Faced with challenging economic conditions, a significant wave of redundancies still rippling through the sector, and a highly uncertain outlook, it’s no surprise to find charities fairly reticent about recruiting.


That uncertainty is also behind the other striking feature of this year’s jobs: just how many have been offered on a temporary, interim or contract basis. However, closer inspection reveals that many of them are 12-month roles that are intended to be permanent, but funding beyond the first year is very much TBC.


It’s just one of the many contortions — sorry, creative strategies — that are having to be adopted to keep essential roles covered.


Evidence of another can be seen in the ever-increasing length of job descriptions.

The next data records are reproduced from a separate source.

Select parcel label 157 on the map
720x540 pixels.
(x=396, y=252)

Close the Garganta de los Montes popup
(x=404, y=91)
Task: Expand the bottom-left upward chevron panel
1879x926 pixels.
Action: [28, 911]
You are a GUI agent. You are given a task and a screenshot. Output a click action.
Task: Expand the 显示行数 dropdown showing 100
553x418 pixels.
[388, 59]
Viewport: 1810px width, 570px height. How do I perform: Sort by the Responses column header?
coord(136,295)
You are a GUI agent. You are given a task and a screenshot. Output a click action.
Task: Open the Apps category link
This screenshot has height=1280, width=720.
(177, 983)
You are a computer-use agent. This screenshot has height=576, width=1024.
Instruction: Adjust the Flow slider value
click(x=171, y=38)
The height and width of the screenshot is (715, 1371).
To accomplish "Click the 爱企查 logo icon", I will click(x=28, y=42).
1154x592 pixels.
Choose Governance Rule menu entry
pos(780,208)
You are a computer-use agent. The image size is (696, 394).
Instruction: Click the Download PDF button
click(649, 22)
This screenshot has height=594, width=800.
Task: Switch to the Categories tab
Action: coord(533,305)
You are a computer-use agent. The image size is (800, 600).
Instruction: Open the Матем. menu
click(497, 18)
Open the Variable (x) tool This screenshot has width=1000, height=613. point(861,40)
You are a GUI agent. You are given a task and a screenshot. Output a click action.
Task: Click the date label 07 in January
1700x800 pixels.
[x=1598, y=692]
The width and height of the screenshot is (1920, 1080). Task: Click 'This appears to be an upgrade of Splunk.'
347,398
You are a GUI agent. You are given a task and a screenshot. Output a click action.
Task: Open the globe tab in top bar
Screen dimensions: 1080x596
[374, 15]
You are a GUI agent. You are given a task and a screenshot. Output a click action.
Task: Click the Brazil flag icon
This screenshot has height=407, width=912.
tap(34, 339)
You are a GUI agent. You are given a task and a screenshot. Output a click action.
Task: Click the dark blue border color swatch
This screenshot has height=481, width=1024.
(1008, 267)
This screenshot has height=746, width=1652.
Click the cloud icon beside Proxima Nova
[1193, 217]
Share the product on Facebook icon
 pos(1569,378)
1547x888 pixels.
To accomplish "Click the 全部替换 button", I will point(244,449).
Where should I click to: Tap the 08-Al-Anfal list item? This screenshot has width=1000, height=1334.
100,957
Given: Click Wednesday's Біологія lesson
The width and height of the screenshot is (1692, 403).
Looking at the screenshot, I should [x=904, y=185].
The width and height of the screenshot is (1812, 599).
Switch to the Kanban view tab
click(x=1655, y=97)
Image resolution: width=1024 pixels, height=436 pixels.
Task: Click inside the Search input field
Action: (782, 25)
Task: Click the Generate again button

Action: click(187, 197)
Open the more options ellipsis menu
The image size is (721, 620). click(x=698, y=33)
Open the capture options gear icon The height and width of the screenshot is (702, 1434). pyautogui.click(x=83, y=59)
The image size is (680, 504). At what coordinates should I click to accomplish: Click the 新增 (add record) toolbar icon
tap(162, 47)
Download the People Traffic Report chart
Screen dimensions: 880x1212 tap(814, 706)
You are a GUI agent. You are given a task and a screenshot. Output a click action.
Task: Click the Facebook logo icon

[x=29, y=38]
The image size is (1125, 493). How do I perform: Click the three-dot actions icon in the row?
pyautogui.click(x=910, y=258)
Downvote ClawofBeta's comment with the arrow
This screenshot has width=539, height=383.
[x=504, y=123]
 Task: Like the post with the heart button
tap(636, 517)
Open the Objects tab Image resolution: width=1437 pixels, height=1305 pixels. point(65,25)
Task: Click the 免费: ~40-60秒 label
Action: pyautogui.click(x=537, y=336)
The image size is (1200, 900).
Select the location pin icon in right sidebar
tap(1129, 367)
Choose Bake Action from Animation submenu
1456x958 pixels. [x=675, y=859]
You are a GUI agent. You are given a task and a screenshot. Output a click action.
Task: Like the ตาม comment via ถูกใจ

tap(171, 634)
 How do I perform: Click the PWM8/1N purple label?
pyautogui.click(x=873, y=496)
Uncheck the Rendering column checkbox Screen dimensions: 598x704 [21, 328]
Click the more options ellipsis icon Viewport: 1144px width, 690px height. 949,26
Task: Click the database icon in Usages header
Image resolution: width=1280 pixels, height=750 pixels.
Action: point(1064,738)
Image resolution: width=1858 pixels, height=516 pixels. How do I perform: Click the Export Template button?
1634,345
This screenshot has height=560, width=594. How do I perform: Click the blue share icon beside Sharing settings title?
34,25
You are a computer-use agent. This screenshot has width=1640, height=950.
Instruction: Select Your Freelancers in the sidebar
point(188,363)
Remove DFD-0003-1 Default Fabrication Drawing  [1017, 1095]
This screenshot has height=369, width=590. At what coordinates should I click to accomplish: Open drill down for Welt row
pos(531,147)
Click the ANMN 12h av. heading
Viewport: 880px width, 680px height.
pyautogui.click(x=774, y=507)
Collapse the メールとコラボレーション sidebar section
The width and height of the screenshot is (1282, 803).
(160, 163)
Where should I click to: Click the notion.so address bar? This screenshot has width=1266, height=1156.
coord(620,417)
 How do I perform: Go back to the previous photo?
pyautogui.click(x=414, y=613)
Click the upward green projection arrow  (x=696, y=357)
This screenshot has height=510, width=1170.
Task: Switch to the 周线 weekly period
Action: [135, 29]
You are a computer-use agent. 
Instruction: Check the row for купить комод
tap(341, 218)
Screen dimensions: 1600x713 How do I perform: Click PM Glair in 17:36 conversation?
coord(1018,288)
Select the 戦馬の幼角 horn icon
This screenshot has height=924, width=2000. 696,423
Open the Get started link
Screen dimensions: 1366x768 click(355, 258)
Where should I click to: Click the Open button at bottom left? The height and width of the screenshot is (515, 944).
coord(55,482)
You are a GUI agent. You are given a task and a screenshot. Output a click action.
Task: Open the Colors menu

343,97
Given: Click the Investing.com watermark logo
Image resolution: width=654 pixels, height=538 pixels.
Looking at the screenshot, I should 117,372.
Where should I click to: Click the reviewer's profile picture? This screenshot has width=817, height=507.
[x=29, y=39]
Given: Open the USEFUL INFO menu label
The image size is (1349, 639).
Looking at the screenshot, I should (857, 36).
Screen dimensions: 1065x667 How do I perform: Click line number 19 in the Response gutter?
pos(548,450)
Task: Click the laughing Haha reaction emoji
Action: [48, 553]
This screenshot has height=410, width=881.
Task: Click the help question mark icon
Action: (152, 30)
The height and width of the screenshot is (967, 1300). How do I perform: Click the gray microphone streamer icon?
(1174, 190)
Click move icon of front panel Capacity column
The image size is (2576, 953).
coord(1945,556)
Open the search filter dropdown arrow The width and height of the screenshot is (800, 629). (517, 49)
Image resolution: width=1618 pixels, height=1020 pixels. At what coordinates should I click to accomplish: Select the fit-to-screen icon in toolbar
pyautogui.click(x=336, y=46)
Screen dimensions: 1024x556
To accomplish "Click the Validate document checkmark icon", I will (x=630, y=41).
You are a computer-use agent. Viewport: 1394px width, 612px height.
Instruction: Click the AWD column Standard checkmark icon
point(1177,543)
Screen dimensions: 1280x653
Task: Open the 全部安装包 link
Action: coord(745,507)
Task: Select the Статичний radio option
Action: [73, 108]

Hiring hasn’t reduced because there’s less work to be done – quite the opposite in fact, with 86% of charities reporting increased demand for their services, according to recent CAF research. This inevitably means more work for existing staff, adding extra duties to roles that many feel are already out of proportion to pay.

Recently we’ve even seen a marked rise in remits that are wildly unrealistic for one person, suggesting that for some organisations, the pressure to stretch resources ever further is severe enough to quash practical concerns like ‘could anyone actually do all this?’ and ‘will anyone be prepared to for £32,000?’


As we’ve noted before, the choice for many workers is increasingly between no job, or a job doing the work of multiple people, but how far can this go?



For as long as services are broadly unaffected (staff picking up the cost in terms of their time and wellbeing), we suspect it’s unlikely to changebut despite their limited leverage in the current market, some candidates are starting to push back, rejecting offers that fail to reflect the scale of the task they’d be taking on.


The pendulum swings back


With application numbers up by more than 50%, it’s a dramatic turnaround from the candidate-short market of just two years ago. Yet any time saved on searching is lost twice over to the now bigger task of managing candidates through the process and sorting the superstars from the standard balls of space gas.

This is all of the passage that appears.